Thursday, 19 June 2014

A Tale of Two Evening Services

Last Sunday I toddled off to London and took part in two very different evening services.

My first port of call was Choral Evensong at St Paul’s Cathedral.  Those attending the service were greeted by smart looking ushers in morning dress handing out the beautifully printed service booklet.  Their welcome and helpfulness was exemplary. 

As I took my seat underneath the dome I looked around to see who else had come.  There must have been between two to three hundred of us.  We stood as the choir and clergy entered – in fact Choral Evensong has a lot of standing up and sitting down – all marked up in italics in the service booklet!

The St Paul’s service lasted just over the hour and contained wonderful music, great formality and a ‘university’ like sermon.  In many ways I loved it – it felt like a good tradition worth hanging on to and participating in – and perhaps as a piece of ‘ecclesiastical theatre’ it couldn’t have been done better than in Wren’s church at the top of Ludgate Hill.
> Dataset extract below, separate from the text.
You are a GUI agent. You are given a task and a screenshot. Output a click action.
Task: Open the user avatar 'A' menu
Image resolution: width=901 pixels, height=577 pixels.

Yet...I’m just not sure of the reaction of my fellow worshippers – or even if they were actually worshippers at all.  In that largish congregation probably no more than six of us tried to sing the two hymns and join in with the various responses.  The rest, either because they didn’t want to or because English wasn’t their language, just kept silent – and that made it feel as if we were spectators watching a service rather than worshipers taking part in one.  I just wonder what the clergy must feel about all this non-participation?

So I left, grateful for the moment but asking a few questions about what was really going on.

Having walked along Fleet Street and The Strand I stopped off at Trafalgar Square and watched a huge Hindu Festival being celebrated with dancing and free food!  And then on to the ‘Informal Church’ evening service at Bloomsbury Central Baptist.

It was quite a contrast to St Paul’s.

Bloomsbury start their evening service with an open table of food and those attending find a plate, fill it and chat with each other whilst eating.  It’s such a  generous and warm-hearted way to begin a time of worship – a real attempt to show hospitality. 

The service itself was well planned and used provocative modern hymnody and liturgy from the Anabaptist tradition – yet it provided numerous spaces for the congregation to verbally participate: offering up a one sentence prayer of thanksgiving, taking part in the discussion, naming a place or person in the intercessions.  And this congregation did participate!  Silences were honoured but quite rare – because by and large it felt to me people wanted to contribute and be involved.  No time more so than in the discussion that was opened up around the theme of ‘hospitality’ based on a bible passage about guests at a banquet. 

As I walked to get the train home from Baker Street I started to  – as they say on exam papers – ‘compare and contrast’ these two services.  Both were excellent in their own way, beautifully put together by competent ministers.  Yet however much I loved the music of St Paul’s it was the ‘authenticity’ of Bloomsbury than struck me most last Sunday evening.

It was great to be part of a congregation that was generally much younger than me!!  Obviously this type of service rings true for the twenty and thirty year old age group especially.

It was great to be part of that ‘multi-voiced’ experience hearing God speak through my fellow worshippers.

It was great to be part of an evening service that wasn’t just a re-run of the morning but was genuinely ‘different’.  And most of all it just felt real – it was the integrity of it all that I liked best of all.

Don’t get me wrong – I suspect you have to ‘get used’ to Bloomsbury’s evening service – but for me on Trinity Sunday that was the place where I felt ‘my heart strangely warmed’!